La patente de Estados Unidos 7.780.949 de Risery DeNichilo desvela el papel de CCN2 en la producción de matriz extracelular (ECM), así como procedimientos para diagnosticar la presencia y el progreso de patologías caracterizadas por una acumulación de los componentes de la ECM midiendo el nivel de CCN2 en una muestra. El procedimiento pretende diagnosticar fibrosis renal y trastornos renales asociados, en particular, complicaciones asociadas con diabetes, hiperglucemia e hipertensión.

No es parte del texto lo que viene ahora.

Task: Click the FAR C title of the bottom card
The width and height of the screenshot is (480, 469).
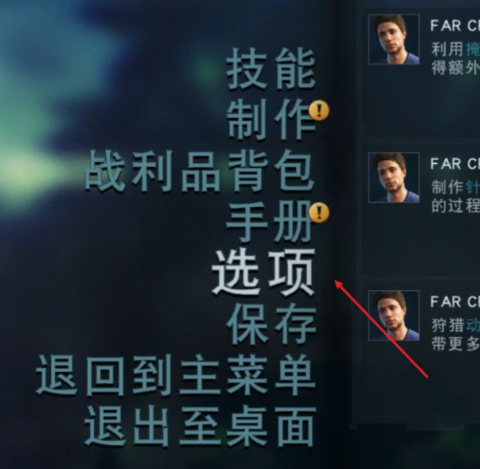Action: (455, 302)
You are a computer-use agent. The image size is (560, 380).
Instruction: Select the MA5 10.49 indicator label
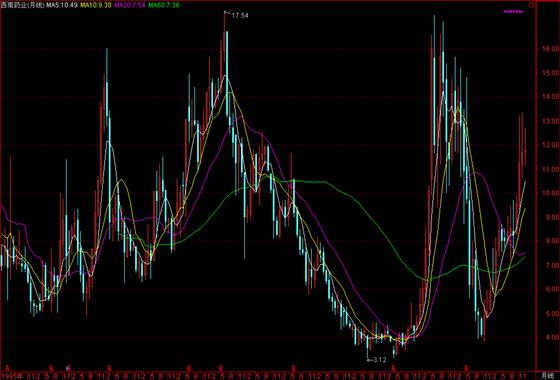coord(61,5)
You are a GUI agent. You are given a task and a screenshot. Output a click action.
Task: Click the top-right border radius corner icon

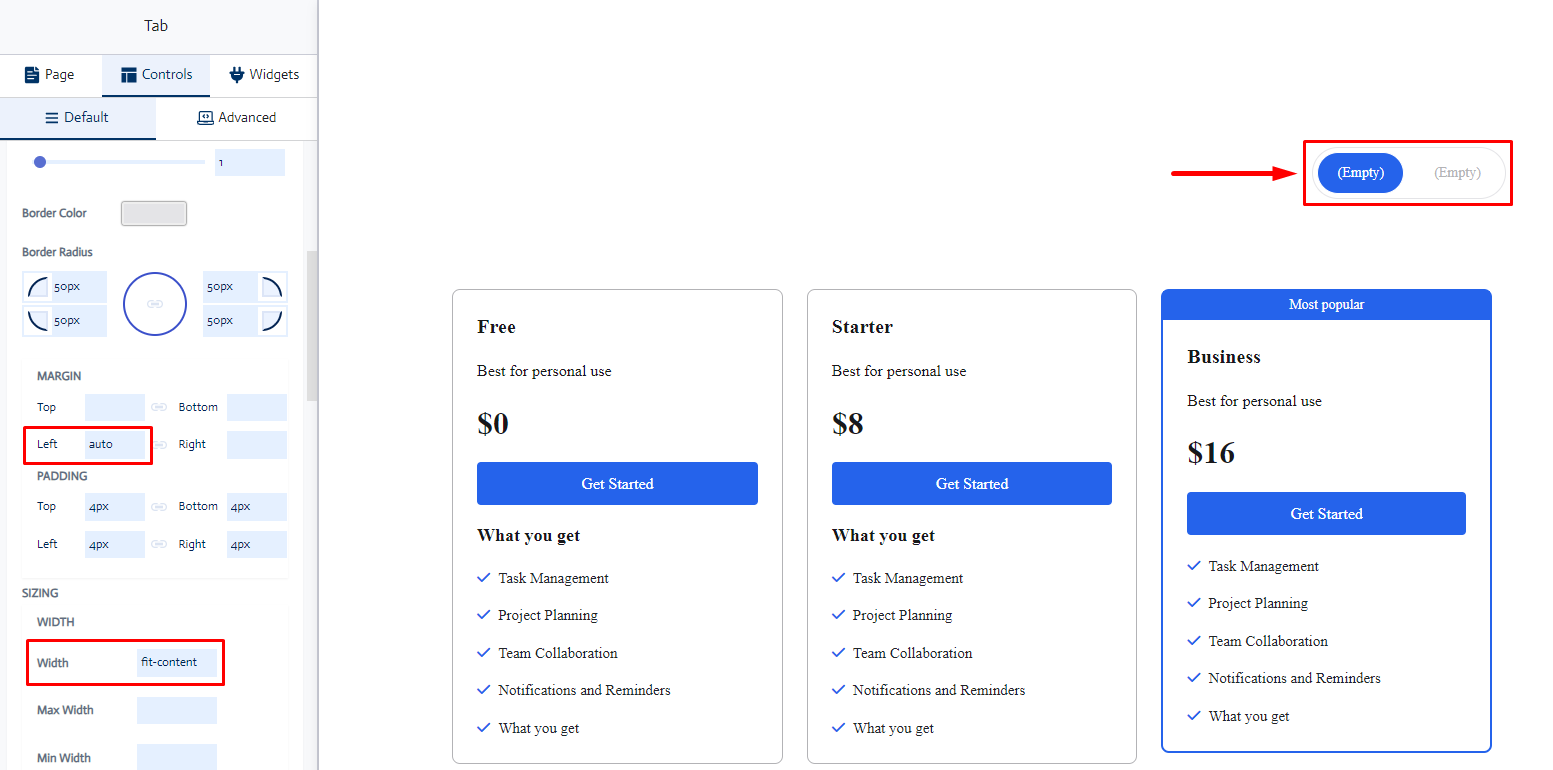click(271, 288)
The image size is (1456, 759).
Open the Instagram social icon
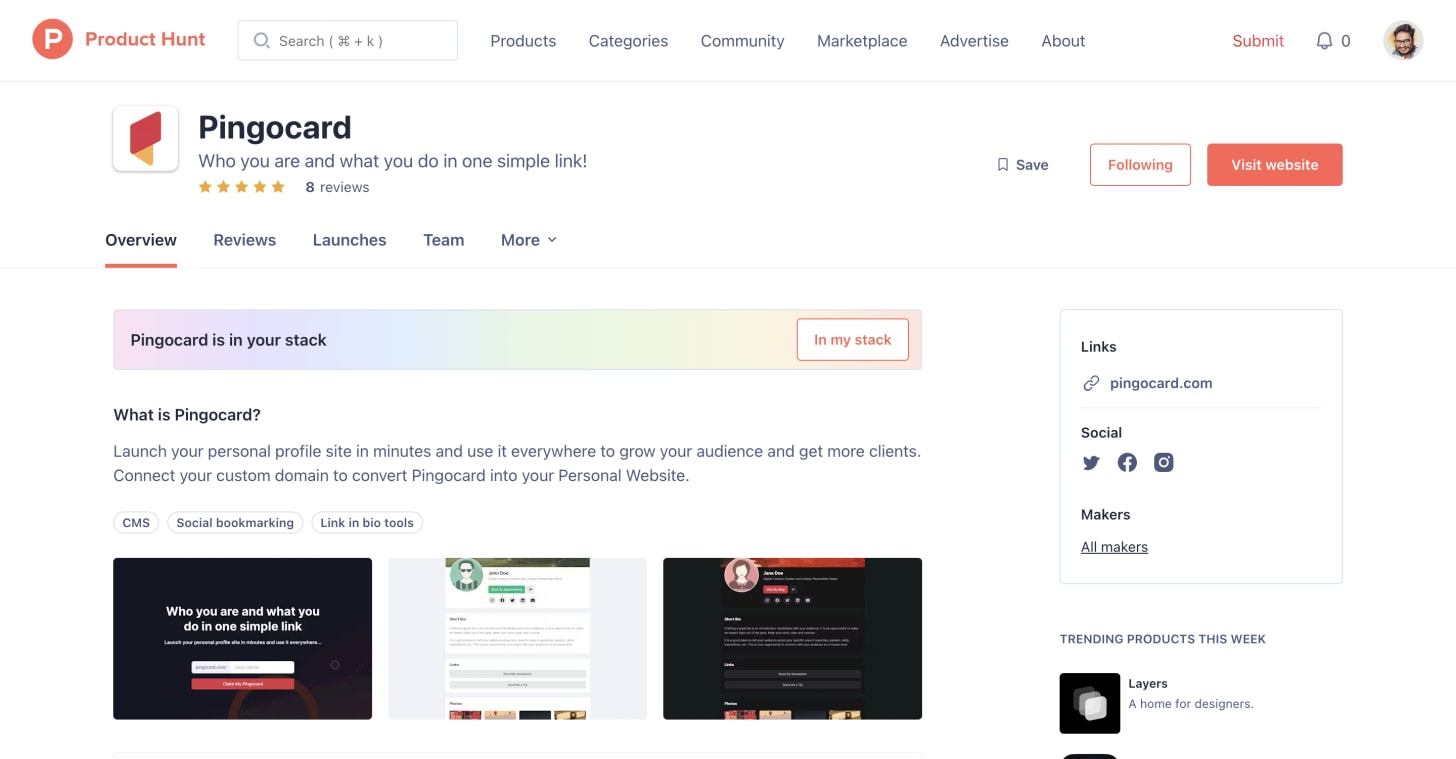pos(1163,462)
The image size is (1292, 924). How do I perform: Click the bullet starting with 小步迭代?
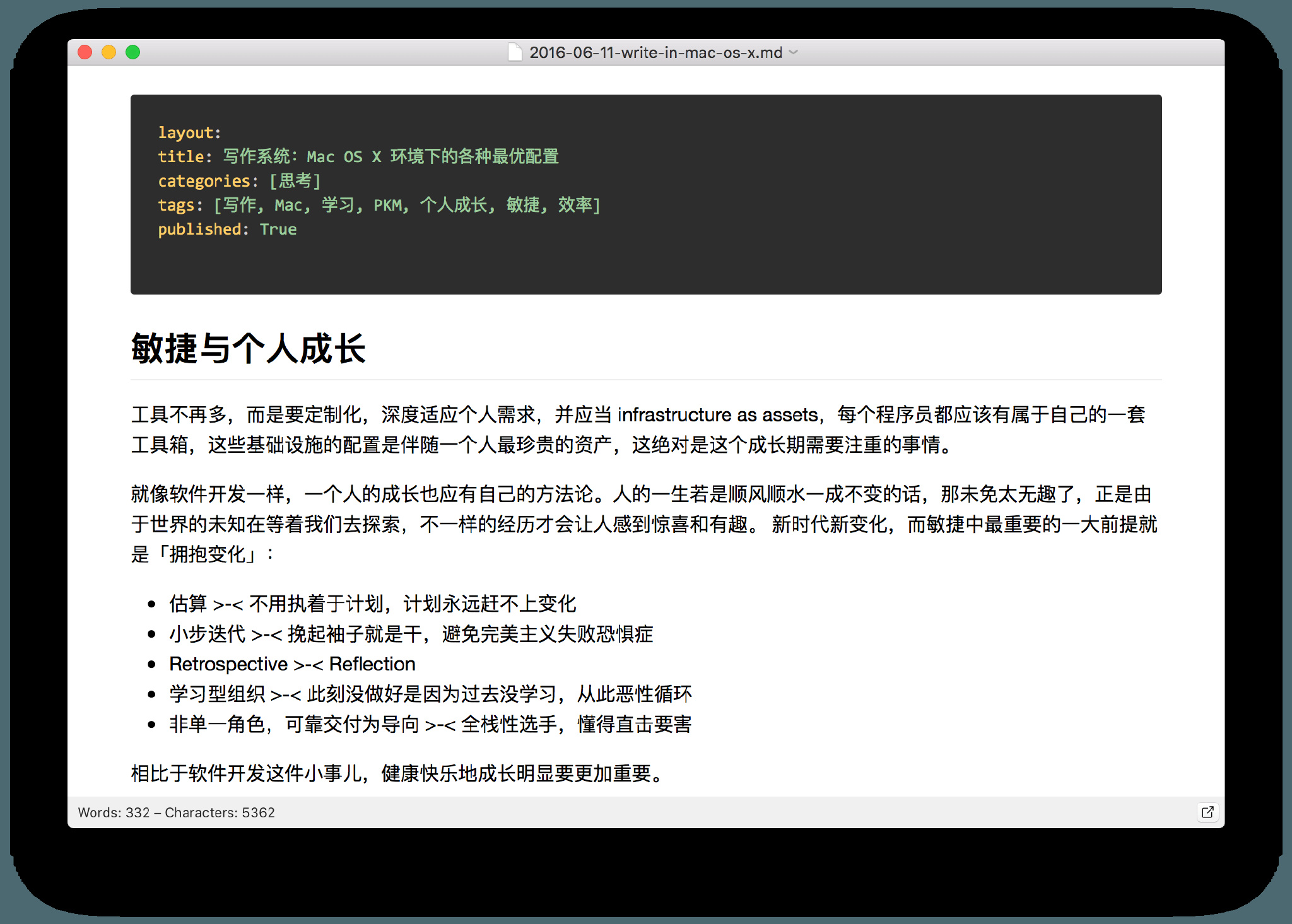click(411, 634)
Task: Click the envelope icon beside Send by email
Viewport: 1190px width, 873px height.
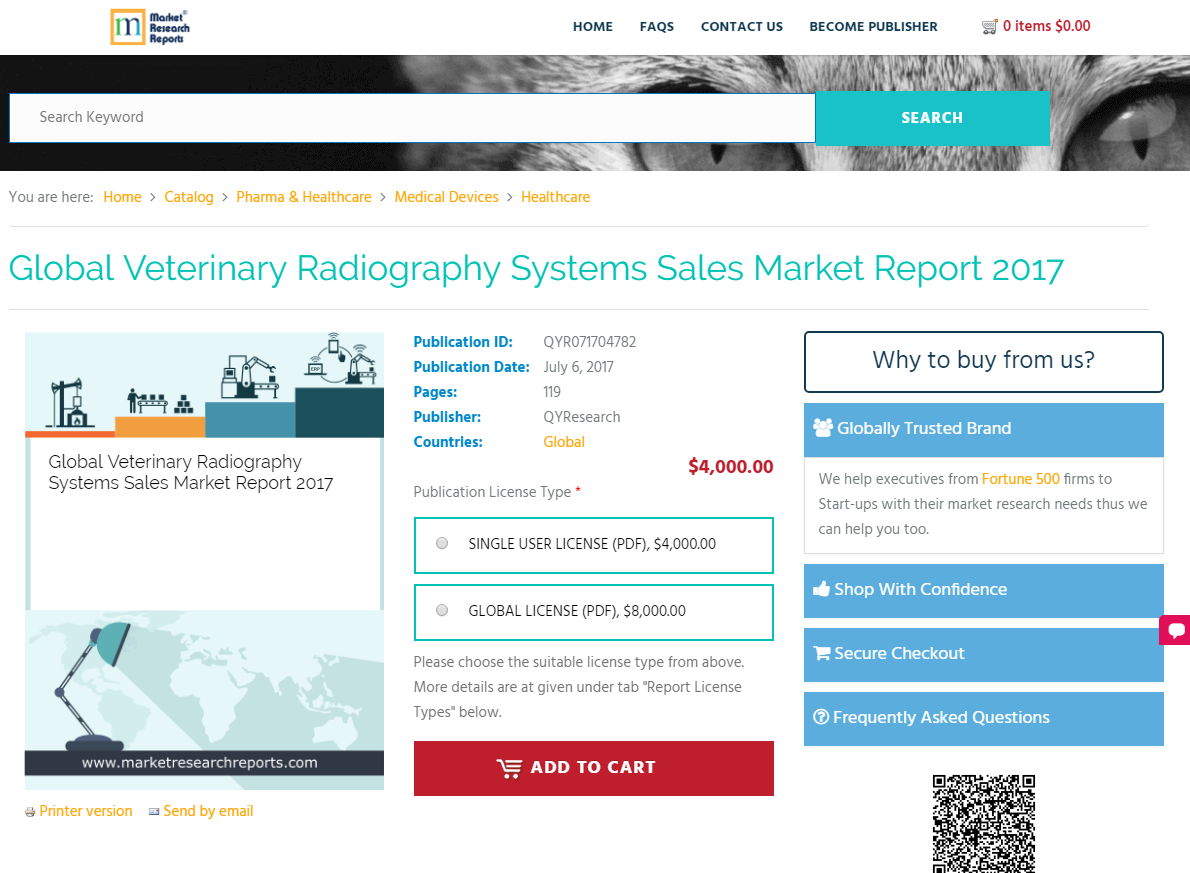Action: [154, 811]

Gen CCN3 y sus proteínas codificadas

CCN3 es otro miembro de la familia de CCN. Se ha descrito que CCN3 existe en diversas formas. En un estudio para construir recombinantes aviares competentes retrovirales, se ha demostrado que la proteína CCN3 puede expresarse como una proteína de longitud completa con un peso molecular de aproximadamente 50 kDa o una proteína truncada más pequeña, que es un fragmento de la proteína de longitud completa (Perbal B., J. Clin. Pathol: Mol Pathol. 54: 57-79, 2001). Otras formas de proteína CCN3 también se han descrito. Por ejemplo, una proteína relacionada con CCN3 ha sido detectada en la envuelta nuclear de las células NCI-H295R y otra proteína relacionada con CCN3 se une al promotor del inhibidor del activador del plasminógeno humano de tipo 2 (PAI-2) (Perbal B., J. Clin. Pathol: Mol Pathol, 54: 57-79, 2001). El anticuerpo K19M-AF dirigido contra péptido de 19 aminoácidos C-terminal de CCN3 reveló al menos dos estados conformacionales de la proteína CCN3 nativa (Kyurkchiev S. y col., Potential cellular conformations of the CCN3 (NOV) protein. Cellular Communication and Signaling, 2: 9-18, 2004). CCN3 citoplasmático y unido a la membrana celular tiene un extremo C expuesto mientras que CCN3 secretado tiene un extremo C secuestrado, que podría deberse a la interacción con otras proteínas o consigo mismo (dimerización).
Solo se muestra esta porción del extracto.